The man who witnessed everything as an outsider, would, for obvious reasons, watch his own life in a similar fashion to no one’s surprise. All three parts of his excellent autobiography were not the reminiscence of an old man filled with lamentation and regrets but a visitation of his past self through eyes of a distant disinterested viewer. I cannot remember reading an autobiography more eloquent and more poetic than the semi-autobiographical novel of Herta Muller (unofficially) “The land of Green Plums“.

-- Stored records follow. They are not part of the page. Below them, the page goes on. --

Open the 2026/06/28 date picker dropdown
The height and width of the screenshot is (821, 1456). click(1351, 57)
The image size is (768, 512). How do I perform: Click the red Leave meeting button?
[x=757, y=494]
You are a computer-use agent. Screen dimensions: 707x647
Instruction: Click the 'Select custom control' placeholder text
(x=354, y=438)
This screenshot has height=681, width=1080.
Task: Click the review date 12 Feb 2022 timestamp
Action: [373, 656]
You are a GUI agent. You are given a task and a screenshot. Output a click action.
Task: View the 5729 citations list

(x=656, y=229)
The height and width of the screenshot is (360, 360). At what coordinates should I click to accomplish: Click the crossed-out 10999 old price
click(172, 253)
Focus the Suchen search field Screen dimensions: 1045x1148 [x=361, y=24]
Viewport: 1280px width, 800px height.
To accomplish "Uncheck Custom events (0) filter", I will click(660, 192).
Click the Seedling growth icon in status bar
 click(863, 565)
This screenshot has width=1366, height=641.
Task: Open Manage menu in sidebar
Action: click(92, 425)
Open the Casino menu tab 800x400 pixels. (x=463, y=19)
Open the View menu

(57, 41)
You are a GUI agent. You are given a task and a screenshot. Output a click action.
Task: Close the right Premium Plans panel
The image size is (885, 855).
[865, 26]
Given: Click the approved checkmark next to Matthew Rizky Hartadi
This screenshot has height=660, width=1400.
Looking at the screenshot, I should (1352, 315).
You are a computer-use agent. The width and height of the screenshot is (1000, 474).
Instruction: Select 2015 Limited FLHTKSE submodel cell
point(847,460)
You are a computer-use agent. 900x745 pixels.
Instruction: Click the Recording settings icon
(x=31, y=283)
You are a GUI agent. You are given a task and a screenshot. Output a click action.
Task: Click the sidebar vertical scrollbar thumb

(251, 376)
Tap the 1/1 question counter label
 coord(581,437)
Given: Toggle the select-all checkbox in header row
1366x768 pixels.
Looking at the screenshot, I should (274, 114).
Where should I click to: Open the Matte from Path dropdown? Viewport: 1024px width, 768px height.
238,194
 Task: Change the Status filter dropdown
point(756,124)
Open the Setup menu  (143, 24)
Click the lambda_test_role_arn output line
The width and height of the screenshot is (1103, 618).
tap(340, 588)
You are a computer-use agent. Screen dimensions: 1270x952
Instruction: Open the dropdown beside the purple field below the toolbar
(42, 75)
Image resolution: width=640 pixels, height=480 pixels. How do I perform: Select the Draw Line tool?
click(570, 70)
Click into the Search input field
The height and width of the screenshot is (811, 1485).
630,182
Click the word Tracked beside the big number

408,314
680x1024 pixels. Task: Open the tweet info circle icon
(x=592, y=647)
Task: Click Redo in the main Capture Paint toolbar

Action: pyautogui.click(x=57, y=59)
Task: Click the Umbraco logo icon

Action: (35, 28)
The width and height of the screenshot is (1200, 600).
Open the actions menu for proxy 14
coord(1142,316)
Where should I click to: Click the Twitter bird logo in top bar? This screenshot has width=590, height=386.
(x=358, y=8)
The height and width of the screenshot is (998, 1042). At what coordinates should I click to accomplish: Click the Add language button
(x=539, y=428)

Though he did not experiment with forms in a rebellious manner until very late when he introduced a very innovative style in “The diary of a bad year” or even in “Summertime”, I don’t think I would remember him as the maverick of forms. Coetzee transcends into something larger than a South African voice of conscience or the nobel laureate novelist or a two-time booker prize winner or anything that is described through worldly reviews and awards. Coetzee would remain, for millions, the last of his kinds, the voice of reason looking through the glass of an outsider and yet immersed by the guilt as well as rectitude. And for me, he would simply be the writer who taught me to speak not the words of the world, but the words of my soul and for that, and only that, he would always be the author who has undone and made me, for countless occasions.